Why Riak was the best candidate for knocking Angry Birds into order
JAXenter talks to Finnish games giant Rovio to find out why it chose to employ Bashos scalable, open source NoSQL database.
What do you do when Angry Birds are giving you issues? Well, if you’re creator Rovio, you smack them into submission with a NoSQL database.
Addressing scalability issues without messing with the architecture of an application is a common point of vexation, but there are solutions out there. Last month, Basho Technologies announced that it was partnering with the Finnish mobile game giant to help them deal with their growing user base. While Rovio was unwilling to share exact numbers, we do know that Angry Birds, the firm’s signature creation, has been downloaded two billion times – that’s the equivalent of over a quarter of the world’s population.
The company has implemented Riak, Basho’s scalable, open source NoSQL database, to deal with newly mushrooming data volumes stemming from a growing number of operations. This influx of new data was primarily generated by a new cartoon series, Angry Birds Toons, and new mobile video games.
According to Rovio, the sheer scale of the systems that the company was running had rendered traditional SQL databases untenable for the rapid operations they required. A spokesperson for the company told JAXenter: “Replication, high availability and scalability can be achieved much more easily with NoSQL databases. Riak will scale up easily without thinking of complicated sharing strategies”.
Although there are a number of NoSQL options out there, Riak was specifically chosen for the diverse set of use cases it can support.
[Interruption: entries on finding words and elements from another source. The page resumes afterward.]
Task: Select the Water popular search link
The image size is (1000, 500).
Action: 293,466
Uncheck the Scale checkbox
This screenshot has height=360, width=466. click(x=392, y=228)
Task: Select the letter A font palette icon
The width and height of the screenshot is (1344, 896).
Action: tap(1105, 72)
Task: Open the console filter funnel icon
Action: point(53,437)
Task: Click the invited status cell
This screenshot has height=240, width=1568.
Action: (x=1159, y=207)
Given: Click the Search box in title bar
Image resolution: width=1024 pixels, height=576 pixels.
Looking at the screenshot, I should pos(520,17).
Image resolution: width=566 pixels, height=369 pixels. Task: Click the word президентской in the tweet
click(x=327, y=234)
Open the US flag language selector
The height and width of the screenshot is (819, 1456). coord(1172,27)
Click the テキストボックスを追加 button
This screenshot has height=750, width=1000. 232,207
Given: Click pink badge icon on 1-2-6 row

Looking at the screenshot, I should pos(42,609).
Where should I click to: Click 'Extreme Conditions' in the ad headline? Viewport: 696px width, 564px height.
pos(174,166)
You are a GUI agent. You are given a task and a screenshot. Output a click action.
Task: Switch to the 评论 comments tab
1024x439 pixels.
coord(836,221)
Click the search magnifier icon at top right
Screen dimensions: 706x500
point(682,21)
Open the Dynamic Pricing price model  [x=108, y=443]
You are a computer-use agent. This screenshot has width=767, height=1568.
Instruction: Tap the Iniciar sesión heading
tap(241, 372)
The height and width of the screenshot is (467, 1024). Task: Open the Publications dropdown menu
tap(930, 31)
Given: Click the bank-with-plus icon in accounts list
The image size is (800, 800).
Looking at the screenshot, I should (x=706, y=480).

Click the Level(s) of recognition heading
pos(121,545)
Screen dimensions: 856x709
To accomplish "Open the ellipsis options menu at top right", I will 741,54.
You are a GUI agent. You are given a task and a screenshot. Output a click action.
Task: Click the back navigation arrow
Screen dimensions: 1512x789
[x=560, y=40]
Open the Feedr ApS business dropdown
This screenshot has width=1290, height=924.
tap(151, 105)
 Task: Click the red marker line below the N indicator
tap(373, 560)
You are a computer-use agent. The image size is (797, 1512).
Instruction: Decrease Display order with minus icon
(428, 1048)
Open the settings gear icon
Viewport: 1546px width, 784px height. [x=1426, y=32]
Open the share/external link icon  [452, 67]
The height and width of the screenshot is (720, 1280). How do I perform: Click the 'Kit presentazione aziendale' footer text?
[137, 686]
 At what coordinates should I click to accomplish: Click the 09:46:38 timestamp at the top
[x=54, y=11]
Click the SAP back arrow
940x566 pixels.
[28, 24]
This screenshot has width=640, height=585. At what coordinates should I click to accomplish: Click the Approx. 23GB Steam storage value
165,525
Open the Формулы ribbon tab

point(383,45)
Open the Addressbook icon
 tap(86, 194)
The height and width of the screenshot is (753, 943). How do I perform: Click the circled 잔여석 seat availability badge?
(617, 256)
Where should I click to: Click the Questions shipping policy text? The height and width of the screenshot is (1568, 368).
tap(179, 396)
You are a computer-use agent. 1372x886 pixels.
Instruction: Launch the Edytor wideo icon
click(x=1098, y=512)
It doesn’t lose data, so is suitable for storing the payment data that the company makes from hardcore gaming fans. Additionally, its horizontal scalability, ability to support extremely large and dynamic data sets, and multi data center deployments support with real-time data replication made it a particularly good fit for the company, as well as the fact that it can be operated on any public and private cloud.
Rovio admits that it had a few issues making the switch from the DaaS solution it was using prior to Riak on the operations front, but for the most part the transition has been relatively painless.
When asked what they would have done differently when making the move to NoSQL, Rovio told us, “We could have put more attention to actual data access patterns beforehand. That would have helped us to fine tune our database clusters and finalize design for our data model early on.”
As well as adapting to the demands of a burgeoning database (something that many a game maker can relate to), the biggest technical issues facing Rovio developers to date relate to the search and mass query capabilities of the database. The company has used Riak’s secondary index searches so far, but admits that they are somewhat limited in their use cases. However, an upcoming release from Basho will provide Rovio with a new feature for searching, and should help them to build more flexible search mechanisms.